Q – Rainer Schwarzbach’s Text Utilities
Project description
Q – Rainer Schwarzbach’s Text Utilities
Test conversion and transcoding utilities
Installation from PyPI
pip install qrstu
Installation in a virtual environment is strongly recommended.
Usage
reduce
The reduce module can be used to reduce Unicode text in Latin script to ASCII encodable Unicode text, similar to Unidecode but taking a different approach (ie. mostly wrapping functionality from the standard library module unicodedata).

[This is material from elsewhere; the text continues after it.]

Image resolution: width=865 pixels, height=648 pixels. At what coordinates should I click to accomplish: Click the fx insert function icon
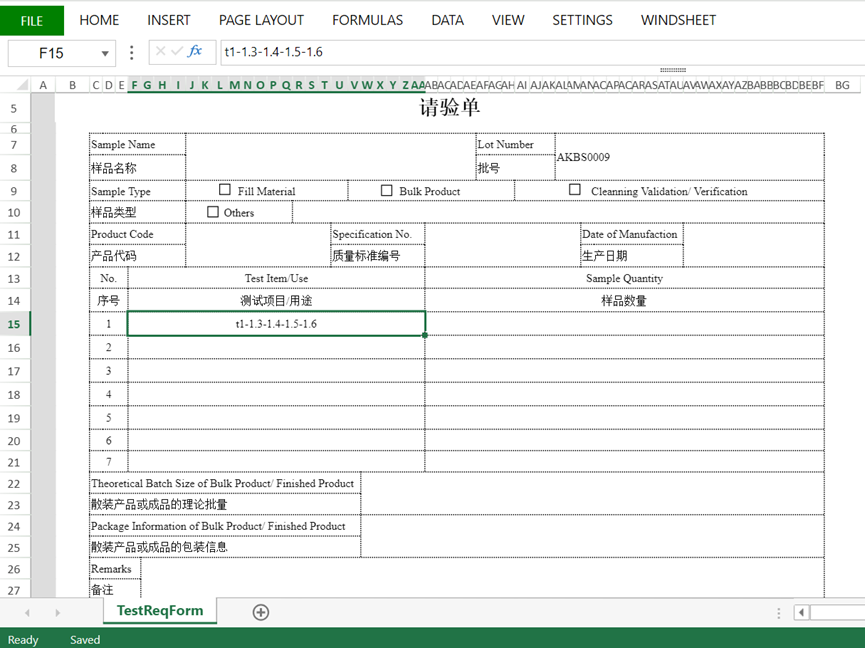[195, 52]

Unlike Unidecode which also transliterates characters from non-Latin scripts, reduce stubbornly refuses to handle these.
You can, however, specify an optional errors=
argument in the
reduce.reduce_text() call, which is passed to the internally used
codecs.encode()
function, thus taking advance of the codecs module errors handling.
>>> from qrstu import reduce
>>> # Vietnamese text
>>> reduce.reduce_text("Chào mừng đến với Hà Nội!")
'Chao mung dhen voi Ha Noi!'
>>>
>>> # Trying the Unidecode examples …
>>> reduce.reduce_text('kožušček')
'kozuscek'
>>> reduce.reduce_text('30 \U0001d5c4\U0001d5c6/\U0001d5c1')
'30 km/h'
>>> reduce.reduce_text('\u5317\u4EB0')
Traceback (most recent call last):
File "…/qrstu/src/qrstu/reduce.py", line 354, in reduce_text
chunk = translations[character.nfc]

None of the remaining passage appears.